Norris bites back at Verstappen’s “dominant McLaren” claim as Qatar title fight tightens
Lando Norris isn’t one for trash talk, but when Max Verstappen suggested he’d have had this year’s championship wrapped up already in a McLaren, the leader of the 2025 title race couldn’t resist a reply.
Fresh from a gritty Sprint in Lusail — Oscar Piastri won it, Norris took third — the McLaren driver was asked about Verstappen’s jab that “other people’s failures” have kept him in the fight and that, with the kind of car McLaren has, the title would have been “over a long time ago.” Cue a cool smile and a line with a little sting.
“Max is very welcome to say everything he wants,” Norris said. “He’s won four world championships. I have a lot of respect. He’s achieved an incredible amount. So, Max generally has a good clue about a lot of things. But there are also a lot of things he doesn’t have much of a clue about.”
If there was any doubt about who the message was aimed at, Norris cleared it away with a wider swipe at the Red Bull playbook. “This is also Red Bull’s way of going about things — this kind of aggressive nature and just talking nonsense a lot of the time. It depends if you want to listen to it and talk about it, like you love to, or do what we do as a team: keep our heads down, keep focused.”
That focus has put Norris in control of the final stretch. Piastri’s Sprint win trimmed his deficit to 22 points, but Norris nudged a point further clear of Verstappen; the gap to the four-time champion stands at 25. Verstappen, to his credit, has been relentless since the summer break — on the podium every weekend, four grand prix wins, and all the familiar menace. In other words, he’s done exactly what you’d expect when there’s a title to be salvaged.
Still, there’s a difference between pacing the hunt and calling the kill early. Verstappen’s “dominant McLaren” remark is classic needling: part mind game, part pressure valve. Norris kept his reply short and sharp. “Maybe he would have done [won the title], but he hasn’t so far, and he’s trying.”
That last line matters. Because this isn’t just Norris vs Verstappen anymore; it hasn’t been for months. McLaren’s MCL39 has been the reference at plenty of circuits, and when it’s looked vulnerable it’s usually been down to execution on the margins. Piastri has kept Norris honest — and then some — and days like this Sprint are why McLaren’s garage has stayed tight-lipped and laser-focused while the talk swirls outside.

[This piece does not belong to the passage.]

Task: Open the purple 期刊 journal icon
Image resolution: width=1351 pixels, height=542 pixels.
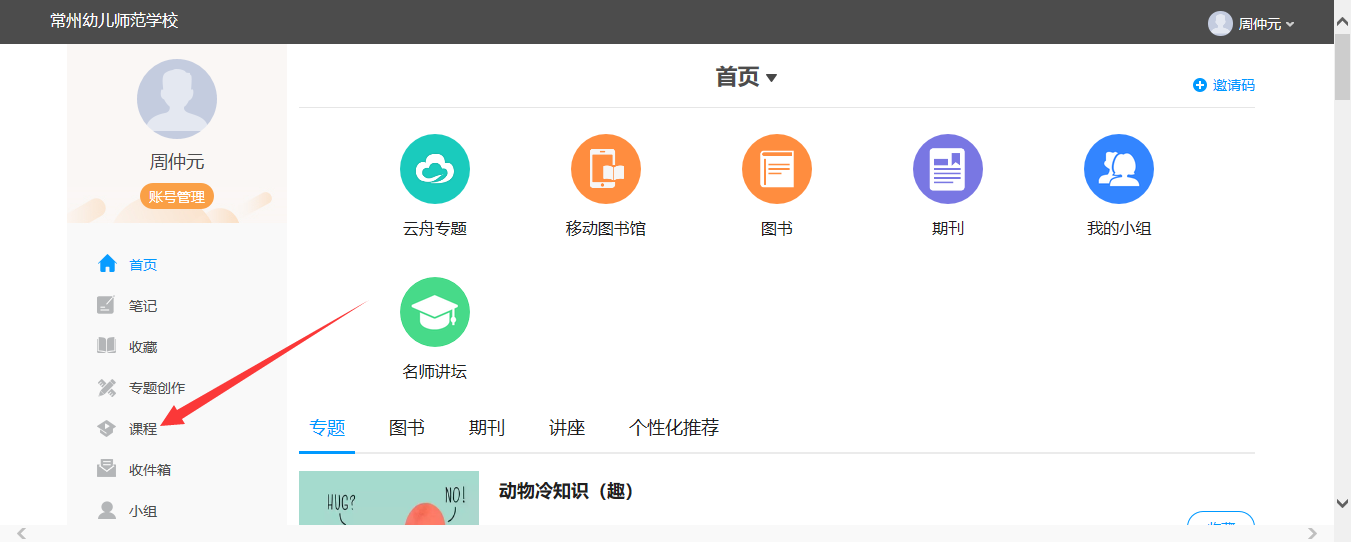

The dynamic is fascinating: Verstappen leaning into the jab, Red Bull playing the familiar tune, Norris keeping the noise at arm’s length, and Piastri calmly chiseling away at the gap — all as we roll into the penultimate grand prix of the year. Lusail will punish even small mistakes, and if the Sprint taught us anything, it’s that this weekend is on a knife’s edge: tyre life, track evolution, and a field that’s closer on Sundays than on paper.
Strip away the rhetoric and the picture is simple. Norris holds the cards, Verstappen has the momentum, and Piastri has the kind of form that can flip a title narrative inside two stints. If Verstappen truly believes he’d have sealed the deal in a McLaren “a long time ago,” Sunday’s your test. Same asphalt, same air, same opportunity.
Norris doesn’t need to win every exchange on the mic. His counterpunch landed anyway — respectful, pointed, and, above all, grounded in the one column that decides this stuff. Points. He’s got more of them. For now.